Start of MATERIAL FOR THIS TASK
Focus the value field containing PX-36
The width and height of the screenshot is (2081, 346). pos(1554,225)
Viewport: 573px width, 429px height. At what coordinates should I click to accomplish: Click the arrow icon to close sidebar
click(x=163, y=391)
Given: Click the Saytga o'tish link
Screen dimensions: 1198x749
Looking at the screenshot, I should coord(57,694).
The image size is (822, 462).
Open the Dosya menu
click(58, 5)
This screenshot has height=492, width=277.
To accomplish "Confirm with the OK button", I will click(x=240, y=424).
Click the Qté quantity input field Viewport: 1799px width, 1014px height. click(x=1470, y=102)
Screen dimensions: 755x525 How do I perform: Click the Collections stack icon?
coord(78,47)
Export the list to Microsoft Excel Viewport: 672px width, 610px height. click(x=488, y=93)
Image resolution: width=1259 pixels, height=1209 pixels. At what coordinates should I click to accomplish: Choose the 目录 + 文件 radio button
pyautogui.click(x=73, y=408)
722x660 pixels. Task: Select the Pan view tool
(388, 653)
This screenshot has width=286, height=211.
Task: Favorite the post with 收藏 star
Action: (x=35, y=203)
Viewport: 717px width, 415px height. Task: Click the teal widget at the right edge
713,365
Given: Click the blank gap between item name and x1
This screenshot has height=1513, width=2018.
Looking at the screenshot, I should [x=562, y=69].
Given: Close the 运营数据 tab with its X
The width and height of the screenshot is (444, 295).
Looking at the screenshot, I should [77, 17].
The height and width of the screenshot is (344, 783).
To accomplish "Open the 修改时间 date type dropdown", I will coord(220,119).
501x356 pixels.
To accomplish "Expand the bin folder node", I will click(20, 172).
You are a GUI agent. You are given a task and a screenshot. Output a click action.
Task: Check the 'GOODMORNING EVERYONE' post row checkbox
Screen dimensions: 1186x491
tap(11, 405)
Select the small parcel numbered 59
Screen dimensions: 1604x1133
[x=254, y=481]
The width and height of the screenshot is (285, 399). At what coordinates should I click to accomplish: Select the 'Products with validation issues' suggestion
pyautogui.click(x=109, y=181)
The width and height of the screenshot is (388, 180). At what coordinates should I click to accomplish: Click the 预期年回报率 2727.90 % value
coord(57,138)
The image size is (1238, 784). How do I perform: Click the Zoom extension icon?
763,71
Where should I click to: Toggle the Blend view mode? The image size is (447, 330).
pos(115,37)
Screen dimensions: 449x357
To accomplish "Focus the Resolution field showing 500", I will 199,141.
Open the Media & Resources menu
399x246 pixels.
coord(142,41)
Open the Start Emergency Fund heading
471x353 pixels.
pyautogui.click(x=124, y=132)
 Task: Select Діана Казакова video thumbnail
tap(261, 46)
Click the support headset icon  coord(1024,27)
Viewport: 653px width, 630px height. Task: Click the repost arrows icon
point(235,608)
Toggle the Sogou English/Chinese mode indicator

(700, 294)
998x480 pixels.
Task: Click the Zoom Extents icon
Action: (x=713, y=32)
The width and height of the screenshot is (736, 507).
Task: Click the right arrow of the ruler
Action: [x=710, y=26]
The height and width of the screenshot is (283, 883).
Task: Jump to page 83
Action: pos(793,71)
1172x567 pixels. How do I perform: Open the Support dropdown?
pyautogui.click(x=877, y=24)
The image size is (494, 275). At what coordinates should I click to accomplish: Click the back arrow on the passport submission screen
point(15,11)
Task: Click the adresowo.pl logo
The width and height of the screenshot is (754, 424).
End of MATERIAL FOR THIS TASK
ASSIGNMENT →
Copy every single line of the material above that holds "will".

TASK OUTPUT →
To accomplish "Confirm with the OK button", I will click(x=240, y=424).
To accomplish "Open the 修改时间 date type dropdown", I will coord(220,119).
To accomplish "Expand the bin folder node", I will click(20, 172).
To accomplish "Focus the Resolution field showing 500", I will 199,141.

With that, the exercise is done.